TI99/4A and vector graphics

[Tursi]

7 hours ago, mizapf said:

I remember how impressed I was when I first saw Sega Outrun back in 1988, running in a racing cabinet with force feedback wheel. I was on holiday in Salou, Spain; this was somewhere near the beach.

 

Outrun is also emulated in MAME; it states:

2 x Motorola MC68000 10 MHz

Zilog Z80 4 MHz

Video: 320x224 60 Hz

 

So they spent quite a lot of computing power for this modest resolution.

Outrun also had sprite scaling in hardware and a dedicated circuit to draw the road.  There's a lot of assist in there. Drawing the road was probably the most expensive task for the 8 bit micros trying to reproduce the game... it cost almost nothing on the arcade hardware.

 

 

[HOME AUTOMATION]

Now that you mention it(dedicated hardware)... After building my first windows computer('99), and amazedly discovering that it already had digital audio capture software(sound recorder). I began trying to put it through its paces. It probably took me about a couple or so months, before I recalled my childhood ideas relating to the creation of a processor that would include and execute instructions identically to that of all other processors. Thus enabling the creation of a computer that could run games(software) just like the arcade machines! This recollection, brought about by the discovery of a screen saver, that actually let you play PAC-MAN! Than discovering that the game reproduced tricks that I believe/assume to be hardware-related.
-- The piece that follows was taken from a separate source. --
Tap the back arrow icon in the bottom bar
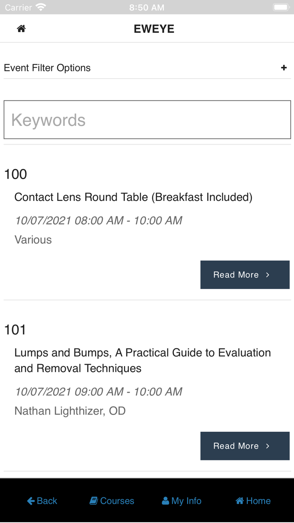This screenshot has height=523, width=294. point(31,501)
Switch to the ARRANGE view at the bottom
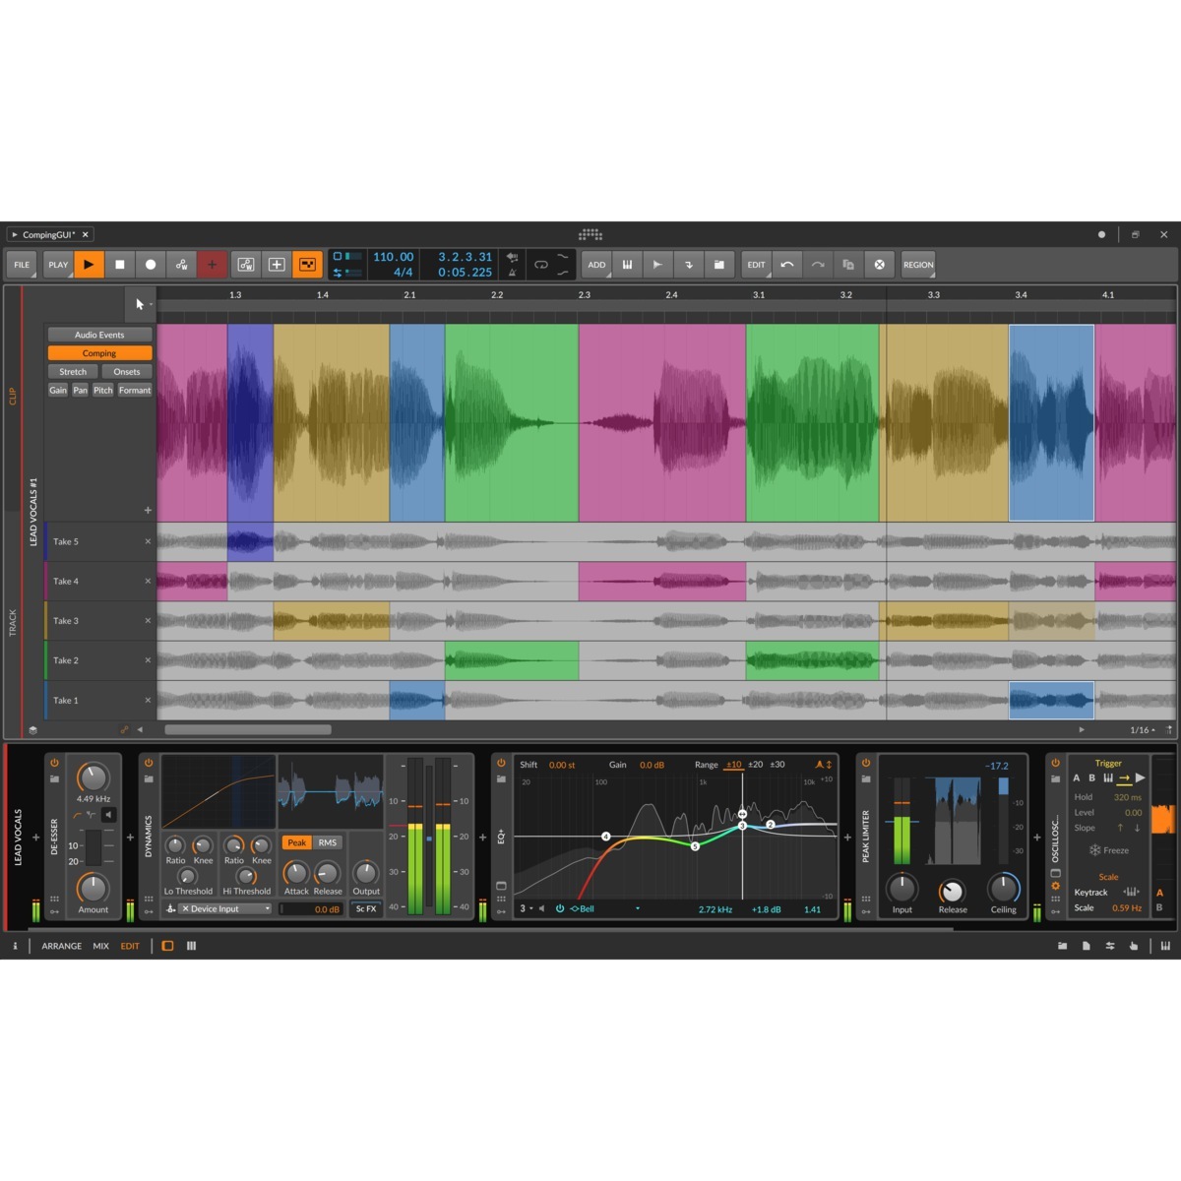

This led me to find MAME32, barely out of its infancy. Finding different MAME versions and ROMS, often incompatible... I set my sights on two games that I remembered being fantastic in their own rights ...Monaco GP, Lunar rescue. Surprisingly it seemed that I picked a red herring of sorts... I recall MAME claiming not to emulate Monaco GP, because it used no ROMS!

 

Looking it up on WIKIPEDIA today, I read Monaco GP, does use ROM, but has no processor. Sometimes I think of the steering wheel and gameplay as being somewhat analogous to playing pong sideways and in COLOR. Nothing tracks with realism, quite like dedicated analog/TTL.

[matthew180]

After posting yesterday, I fell down a slippery-slope of looking into the BattleZone Mathbox.  Apparently all the source code from many arcade (and other) games has been released, including BattleZone along with the microcode for the Mathbox: https://github.com/historicalsource/battlezone

 

Just having the original source, complete with comments, would certainly make porting the game considerably easier.  The details of the math routines used, as well as what algorithms they were based on are all documented.

 

So, with the BattleZone schematic and AM2901 datasheet, it was pretty easy to determine some interesting details about the Mathbox:

 

1. the Mathbox runs at 3MHz, i.e. 2x the 6502 clock.

2. the multiply and divide are implemented as microcode routines.

3. it provides a max of 32 functions (not all are used) and sixteen 16-bit registers (not all used).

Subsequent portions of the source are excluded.